Dari cengkeh yang memancing penjajahan hingga nikel yang mengusir warga dari hutan, Maluku Utara adalah wajah dari hipotesa Prabowo yang hidup dan bernapas, negara ini dibangun dengan logika ekonomi daratan, bukan kepulauan. Sumber daya diekstraksi, tapi nilai tambah pergi entah ke mana. Sementara masyarakat pulau masih berjibaku dengan akses dasar: listrik, air, sekolah, dan dermaga.
Inilah wajah ironi: negara kepulauan terbesar di dunia, tapi masih memakai lensa ekonomi kontinental untuk membaca dirinya sendiri.
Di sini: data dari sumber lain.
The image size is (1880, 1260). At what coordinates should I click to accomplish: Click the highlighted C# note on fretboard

Akibatnya, kebijakan yang lahir pun bias-ibukota. Daerah yang menjadi ibukota (entah kabupaten, provinsi, atau nasional) biasanya menjadi pusat pembangunan, sementara wilayah lainnya hanya mendapatkan “efek rembesan”. Maka tak heran jika kesenjangan antarpulau, antarwilayah, bahkan antarkampung di satu pulau terus melebar.
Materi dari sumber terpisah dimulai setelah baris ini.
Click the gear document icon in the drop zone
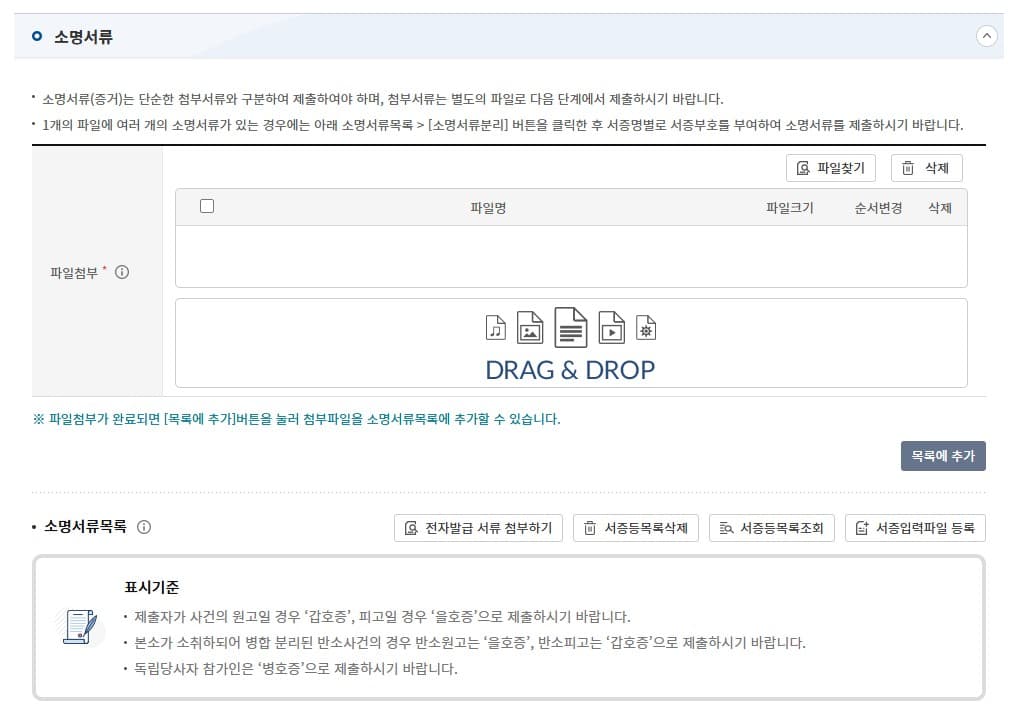 point(644,327)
Para teknokrat kita, sebagian besar belajar teori pembangunan dari universitas bergengsi di Eropa dan Amerika, datang membawa rumus-rumus pembangunan daratan, lalu ditugaskan membangun pulau-pulau. Itu seperti menyuruh astronot memperbaiki kapal nelayan: niatnya baik, tapi alatnya tak cocok. Akhirnya lahir kebijakan-kebijakan yang distorsif, bahkan absurd: misalnya membangun industri nikel besar-besaran di pulau kecil tanpa memperhitungkan daya dukung ekologis dan sosial.
Uang seribu rupiah itu lalu menjadi semacam puisi tragis: indah dipandang, menyimpan makna filosofis, tapi tak bisa dipakai beli bensin ketinting atau bayar sinyal di ujung pulau. Ia adalah gambaran dari bagaimana negara ini pandai membingkai kepulauan secara estetika, tapi kurang lihai mengeksekusinya secara ekonomika.